Segment Start: EXERCISE MATERIALS
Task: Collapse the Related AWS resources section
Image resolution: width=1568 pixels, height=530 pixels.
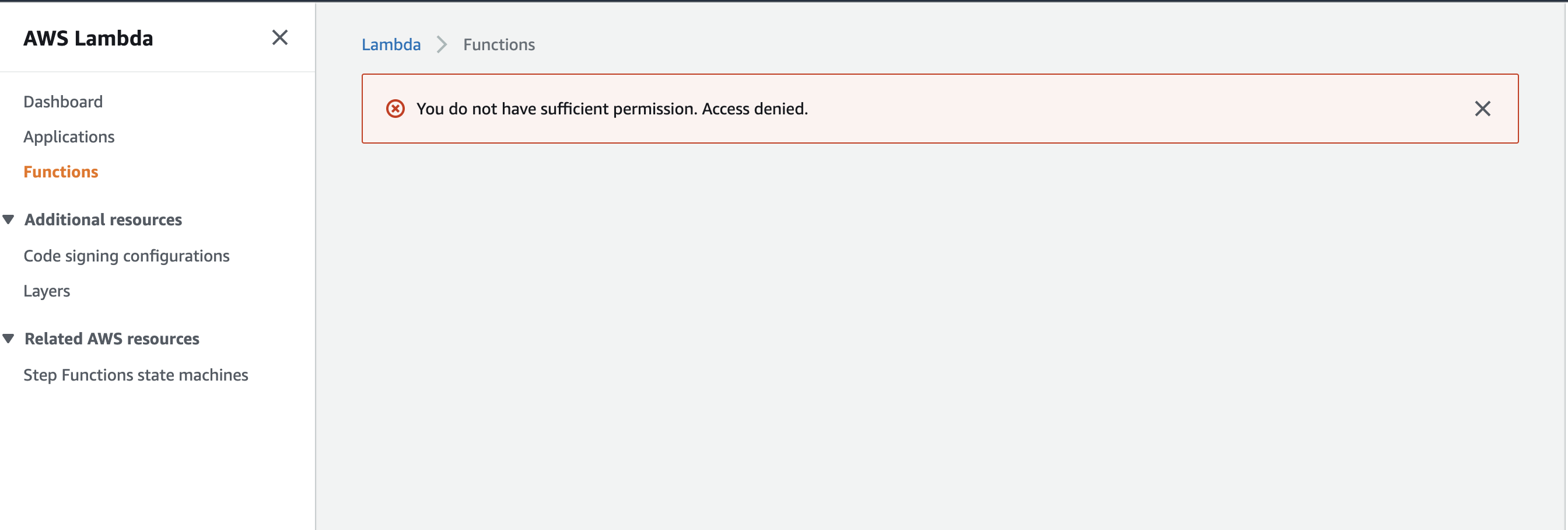Action: click(9, 338)
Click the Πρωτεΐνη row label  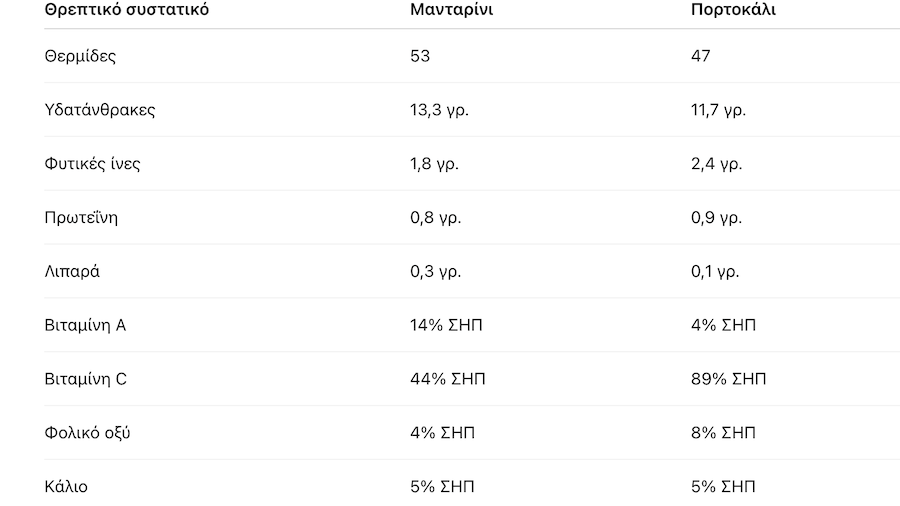[x=81, y=218]
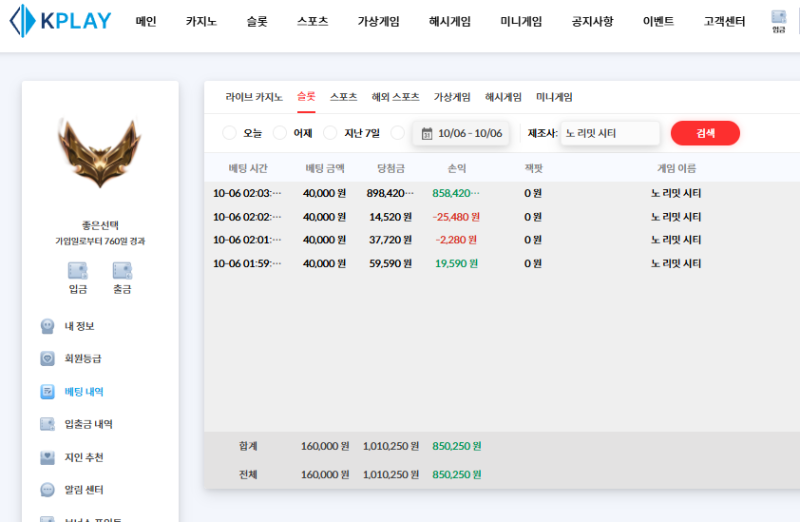Select the 어제 radio button

point(280,133)
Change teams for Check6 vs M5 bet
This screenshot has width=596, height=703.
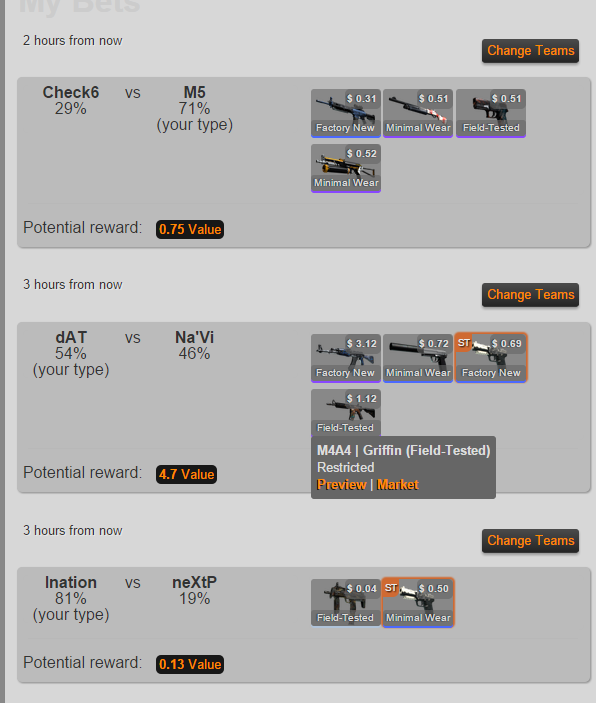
Segment End: EXERCISE MATERIALS
TASK TO CARRY OUT ▸
Copy exactly the lines from the one containing "Change teams for Check6 vs M5 bet" through the last line of the records above, including both, and omit every picture.

EXERCISE RESULT ▸
Change teams for Check6 vs M5 bet
This screenshot has width=596, height=703.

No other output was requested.